Why to prove: If $z$ and $a$ are elements in $\mathbb R$ with $z + a = a$, then $z=0$?

Question

I do not understand how this is a theorem in my textbook requiring a proof when it seems to me that this is simply the axiom of additive identity A.K.A existence of a 0 element. Wouldn't using axioms to prove another axiom contradict the results of Godel? Or at the very least be considered circular reasoning ?

Answer 1

I doubt that your textbook states that $z+a=a\implies z=0$ is an axiom. It is easy to prove, though:\begin{align}z&=z+0\\&=z+\bigl(a+(-a)\bigr)\\&=(z+a)+(-a)\\&=a+(-a)\\&=0.\end{align}Note that this uses not only the existence of $0$ but also the existence of an inverse.

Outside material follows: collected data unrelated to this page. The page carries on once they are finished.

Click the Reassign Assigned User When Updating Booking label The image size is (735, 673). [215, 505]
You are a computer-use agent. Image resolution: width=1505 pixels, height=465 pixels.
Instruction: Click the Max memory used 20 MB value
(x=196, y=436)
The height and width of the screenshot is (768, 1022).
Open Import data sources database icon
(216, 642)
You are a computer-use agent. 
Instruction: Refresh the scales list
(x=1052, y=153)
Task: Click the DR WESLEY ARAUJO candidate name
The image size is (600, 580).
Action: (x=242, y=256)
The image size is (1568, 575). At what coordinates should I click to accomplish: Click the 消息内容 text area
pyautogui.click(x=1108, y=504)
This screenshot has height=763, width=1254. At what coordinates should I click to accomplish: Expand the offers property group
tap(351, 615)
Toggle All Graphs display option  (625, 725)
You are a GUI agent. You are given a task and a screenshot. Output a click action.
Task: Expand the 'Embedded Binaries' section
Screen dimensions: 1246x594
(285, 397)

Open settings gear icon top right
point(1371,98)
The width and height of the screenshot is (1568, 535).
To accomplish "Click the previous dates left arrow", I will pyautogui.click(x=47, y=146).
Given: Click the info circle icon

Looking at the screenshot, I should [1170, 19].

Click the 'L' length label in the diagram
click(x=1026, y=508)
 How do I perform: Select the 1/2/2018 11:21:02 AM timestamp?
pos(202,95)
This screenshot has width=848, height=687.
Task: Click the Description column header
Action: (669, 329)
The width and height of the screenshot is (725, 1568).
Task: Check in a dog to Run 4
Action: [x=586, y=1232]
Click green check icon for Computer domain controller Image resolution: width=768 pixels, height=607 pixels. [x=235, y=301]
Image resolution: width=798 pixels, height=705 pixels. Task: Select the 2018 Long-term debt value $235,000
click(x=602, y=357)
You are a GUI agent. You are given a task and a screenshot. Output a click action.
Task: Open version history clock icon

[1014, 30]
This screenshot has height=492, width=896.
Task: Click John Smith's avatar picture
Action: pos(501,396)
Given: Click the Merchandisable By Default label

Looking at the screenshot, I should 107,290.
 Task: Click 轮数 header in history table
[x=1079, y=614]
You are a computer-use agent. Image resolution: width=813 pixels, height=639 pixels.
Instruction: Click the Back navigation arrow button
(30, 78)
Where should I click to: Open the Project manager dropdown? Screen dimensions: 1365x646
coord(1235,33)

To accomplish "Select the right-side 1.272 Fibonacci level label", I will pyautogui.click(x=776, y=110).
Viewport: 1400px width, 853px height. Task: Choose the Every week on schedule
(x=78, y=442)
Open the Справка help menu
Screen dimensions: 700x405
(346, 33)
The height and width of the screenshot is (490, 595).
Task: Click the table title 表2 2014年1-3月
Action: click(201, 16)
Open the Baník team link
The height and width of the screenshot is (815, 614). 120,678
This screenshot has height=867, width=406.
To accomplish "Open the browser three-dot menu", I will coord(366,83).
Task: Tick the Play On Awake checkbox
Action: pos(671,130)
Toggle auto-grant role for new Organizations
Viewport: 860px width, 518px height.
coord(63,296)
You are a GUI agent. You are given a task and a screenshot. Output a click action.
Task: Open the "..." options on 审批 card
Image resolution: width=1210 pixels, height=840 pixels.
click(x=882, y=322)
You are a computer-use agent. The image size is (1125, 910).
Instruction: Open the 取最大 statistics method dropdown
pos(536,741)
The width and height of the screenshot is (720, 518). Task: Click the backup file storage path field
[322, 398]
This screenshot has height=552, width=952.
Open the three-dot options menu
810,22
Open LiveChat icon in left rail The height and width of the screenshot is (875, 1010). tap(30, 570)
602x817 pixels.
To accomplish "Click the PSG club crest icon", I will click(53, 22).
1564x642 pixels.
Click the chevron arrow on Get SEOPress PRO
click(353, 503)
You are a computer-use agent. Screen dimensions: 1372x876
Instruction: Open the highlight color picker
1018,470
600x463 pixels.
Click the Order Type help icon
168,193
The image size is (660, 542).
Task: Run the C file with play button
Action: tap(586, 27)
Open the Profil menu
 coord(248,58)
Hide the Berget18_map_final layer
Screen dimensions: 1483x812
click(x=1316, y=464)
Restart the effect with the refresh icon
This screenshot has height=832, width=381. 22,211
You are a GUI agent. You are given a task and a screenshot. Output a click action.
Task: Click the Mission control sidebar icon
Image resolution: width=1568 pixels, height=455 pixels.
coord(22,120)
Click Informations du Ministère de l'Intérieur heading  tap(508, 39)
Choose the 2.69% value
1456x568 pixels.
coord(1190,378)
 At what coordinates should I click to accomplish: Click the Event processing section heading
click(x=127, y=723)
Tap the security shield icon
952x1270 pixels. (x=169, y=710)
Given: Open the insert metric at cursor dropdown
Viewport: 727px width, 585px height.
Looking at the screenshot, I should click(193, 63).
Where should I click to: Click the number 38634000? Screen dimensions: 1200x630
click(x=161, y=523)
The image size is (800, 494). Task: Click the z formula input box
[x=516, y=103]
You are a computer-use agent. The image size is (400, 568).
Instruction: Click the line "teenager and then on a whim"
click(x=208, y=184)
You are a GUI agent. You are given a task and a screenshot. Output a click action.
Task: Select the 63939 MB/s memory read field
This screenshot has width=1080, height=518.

And, no, there is no theorem by Gödel preventing the use of an axiom to prove another axiom.

Answer 2

The addition axioms say:

1) There exists an number $0$ so that $a+0=0+a=a $ for all $a $

But there is nothing in that axiom that says $0$ is unique or that there can't be several $a+b=a+c=a+d=a $ where $b,c,d$ might all be different. Or that those numbers might be unique to $a $ and not be true for $e+b $, $e+c $ etc.

BTW we could have defined an axiom that $a+b=c+b\implies a=c $ and then had the additive inverse axiom become something to be proven.

Apostol'Apostol's analysis text has an axiom i'I've never seen elsewhere that given any $a,z $ there exist a $b $ so that $a+b=z $ and subtraction is defined $b=z-a $. From that one axiom they define they have to prove that if $a+z=a $ and $b+q=b $ then $z=q $ regardless of what $a,b$ are. In other words, they have to prove $0$ exists. They also use one axiom to prove the existence of inverses as well as the existence of $0$.